RANTIN: Lexington Sheriff’s deputy tops in his class

brantin@thestate.com (803) 771-8306October 16, 2013 

Kason B. Gardner

— Lexington County Sheriff’s Department Deputy Kason B. Gardner recently received the J.P. Strom Award from the S.C. Criminal Justice Academy.

Gardner, 22, of Batesburg-Leesville received the academy’s top academic award for achieving the highest cumulative point total for all written tests given during the basic law enforcement officer training session.

He was honored by Criminal Justice Academy director Hubert F. Harrell during graduation ceremonies for Basic Law Enforcement Training Session 606.

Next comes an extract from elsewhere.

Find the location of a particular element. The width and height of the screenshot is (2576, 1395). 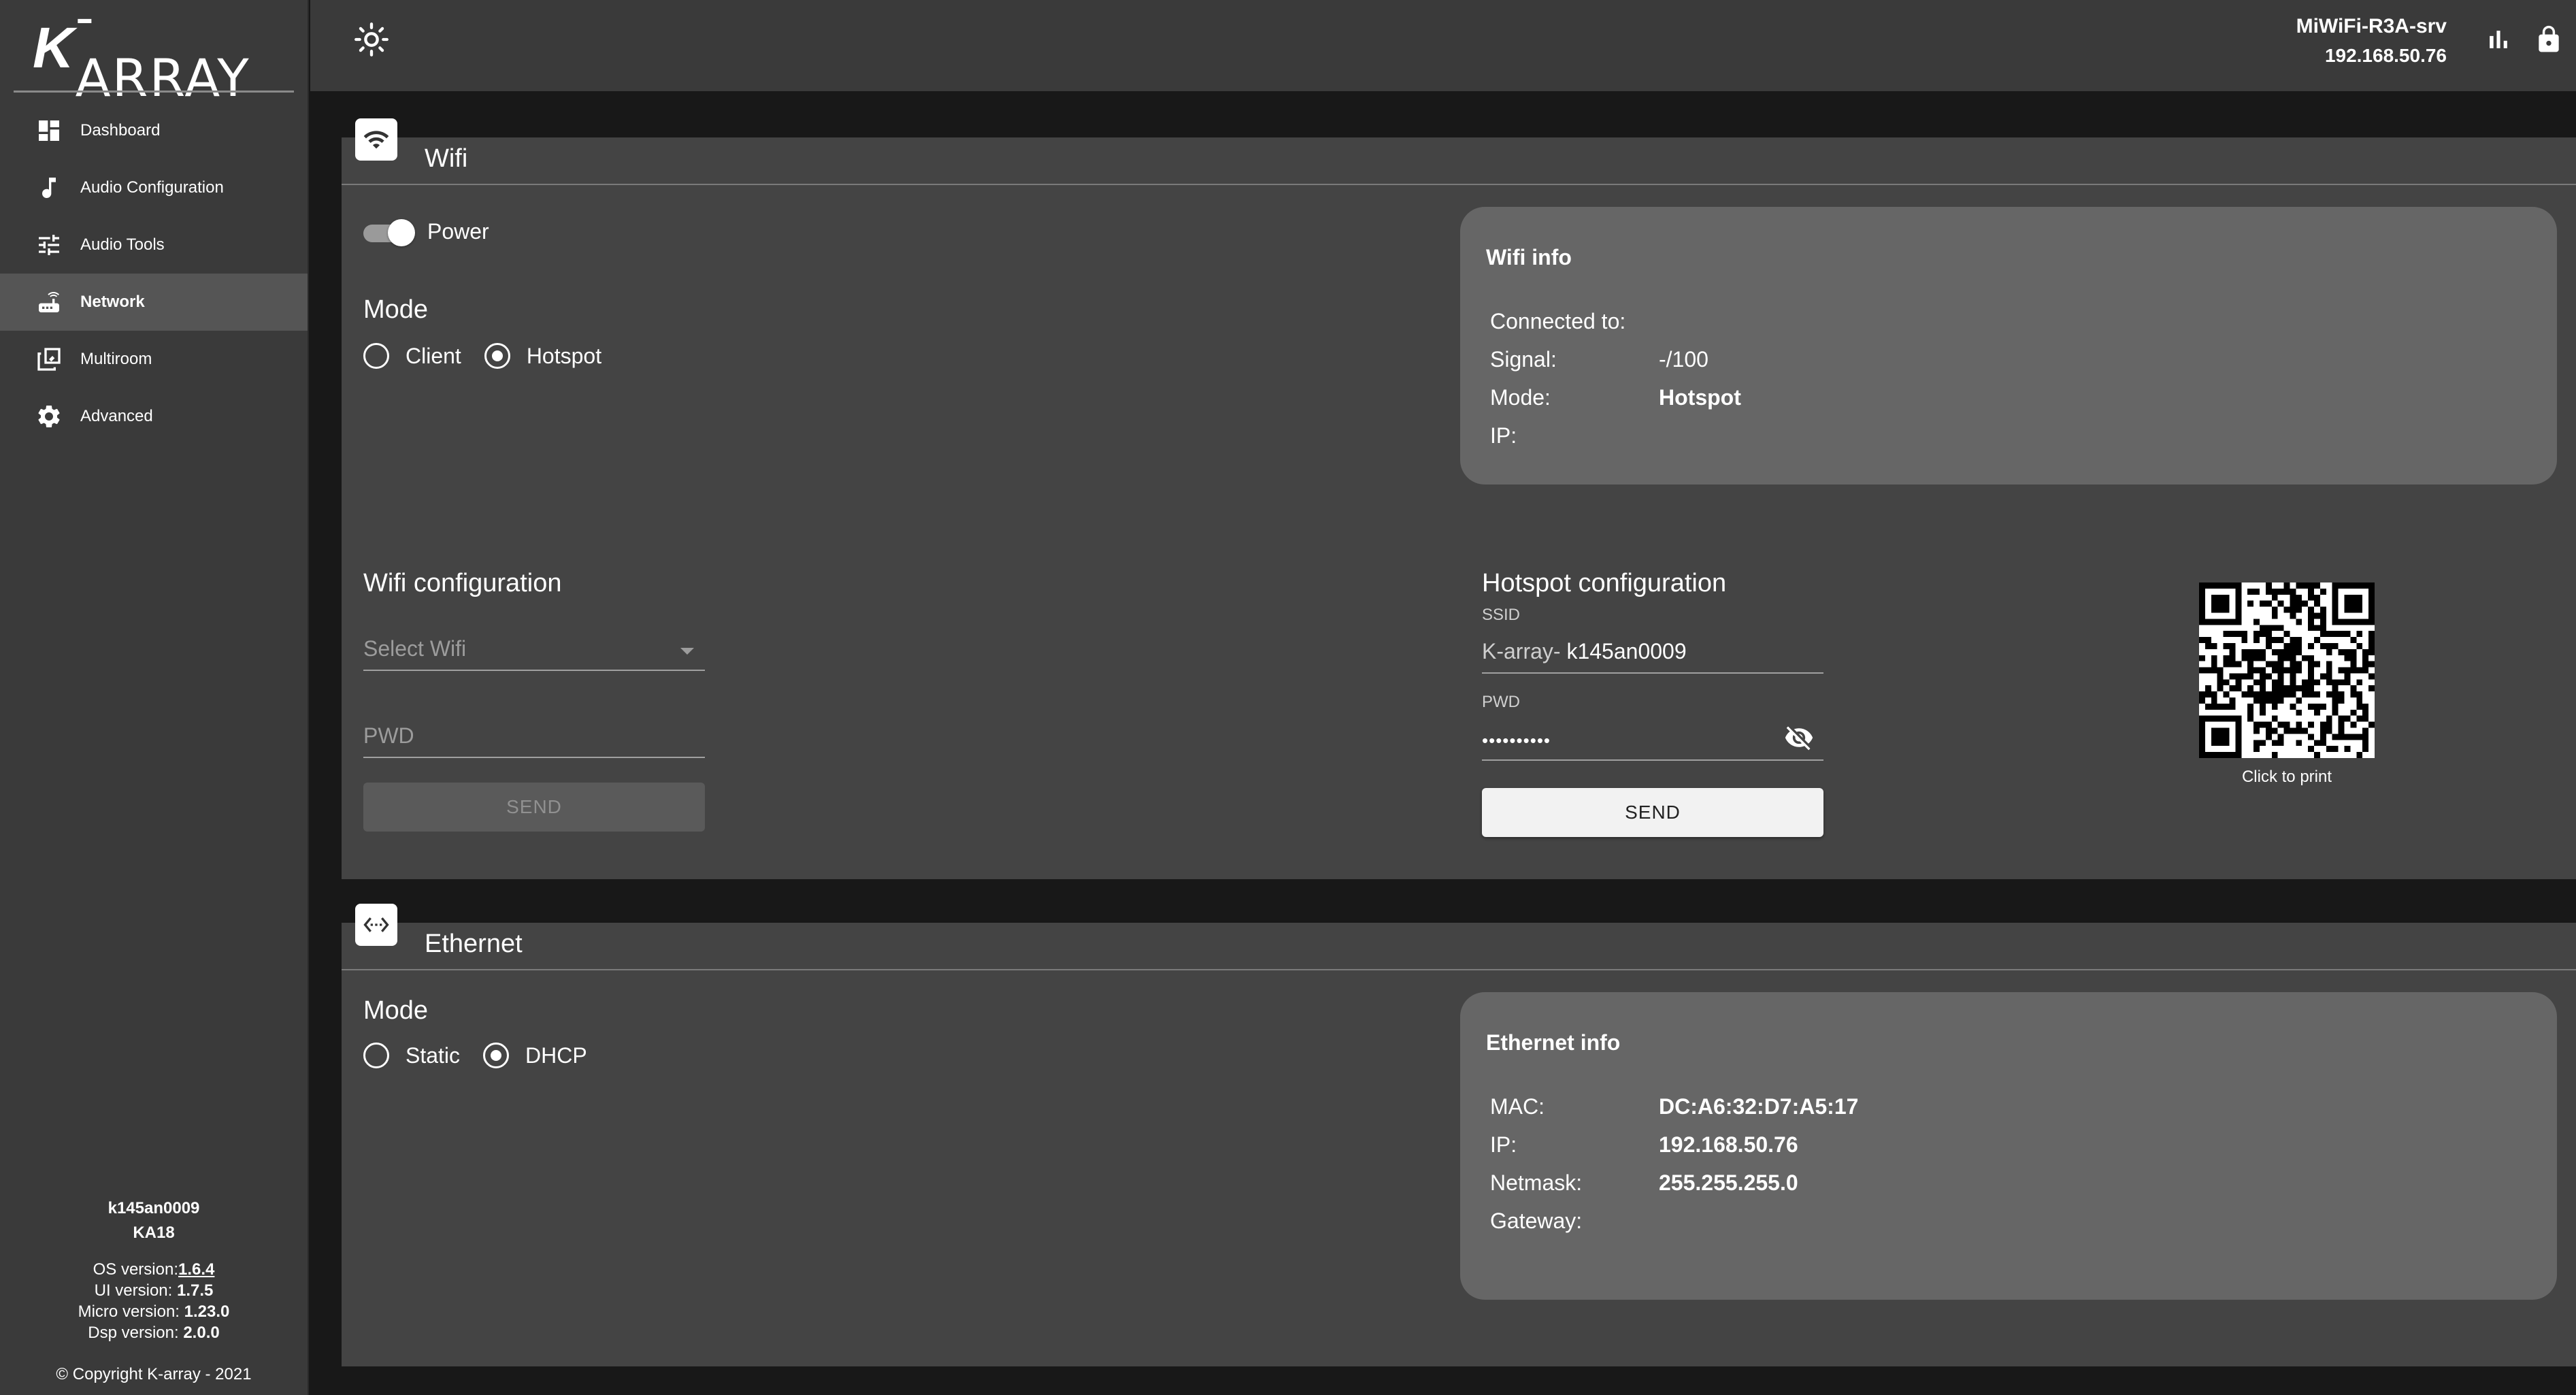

Gardner joined the Lexington County Sheriff’s Department in April.

“Kason joins a select number of exceptional law enforcement officers in South Carolina who have earned the highly coveted J.P. Strom Award,” Sheriff James Metts said.

“Kason already has developed a reputation at our agency for performing his duties at a high level,” the sheriff added. “When you give Kason an assignment, you can count on it being done correctly. I believe that Kason will be an excellent deputy.”

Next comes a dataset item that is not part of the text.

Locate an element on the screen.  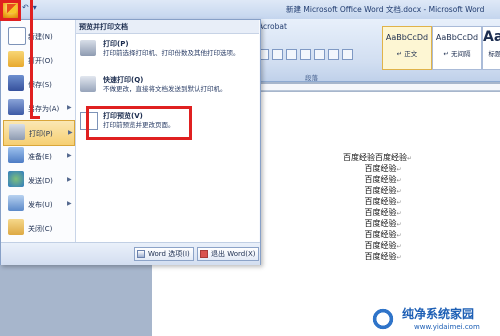
menu-item-prepare: 准备(E) ▶ is located at coordinates (38, 156).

Gardner will be assigned to a road patrol shift after completing the field training program required by the Sheriff’s Department.

Buddy Walk this weekend

Family Connection of South Carolina will hold its 14th annual Columbia Buddy Walk, beginning at 1 p.m. Sunday at Sesquicentennial State Park.

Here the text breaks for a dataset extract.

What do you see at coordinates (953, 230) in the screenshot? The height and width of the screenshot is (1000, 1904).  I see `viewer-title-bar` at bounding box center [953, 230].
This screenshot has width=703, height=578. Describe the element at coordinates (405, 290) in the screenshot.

Family Connection provides support, resources and information to families of children with special healthcare needs, and the walk raises awareness for individuals with Down syndrome.

The 1.5-mile Buddy Walk, a family-friendly event, will include food, exhibitors, games and activities. Participants can enjoy a DJ, bounce castles, pony rides, face painting, and arts and crafts.

“The Buddy Walk is a wonderful opportunity to educate the community and raise awareness for people who have Down syndrome,” said Seana McKee, Columbia Buddy Walk coordinator. “The focus of the walk is not on disabilities, but on abilities and talents. It is an inspirational day where we all walk together to support people with Down syndrome and their families.”

The Buddy Walk was established in 1995 by the National Down Syndrome Society to promote acceptance and inclusion of people with Down syndrome and to celebrate Down Syndrome Awareness Month in October. Last year’s walk raised more than $59,000 and drew 1,200 participants.

Sesquicentennial State Park is at 9564 Two Notch Road in Columbia.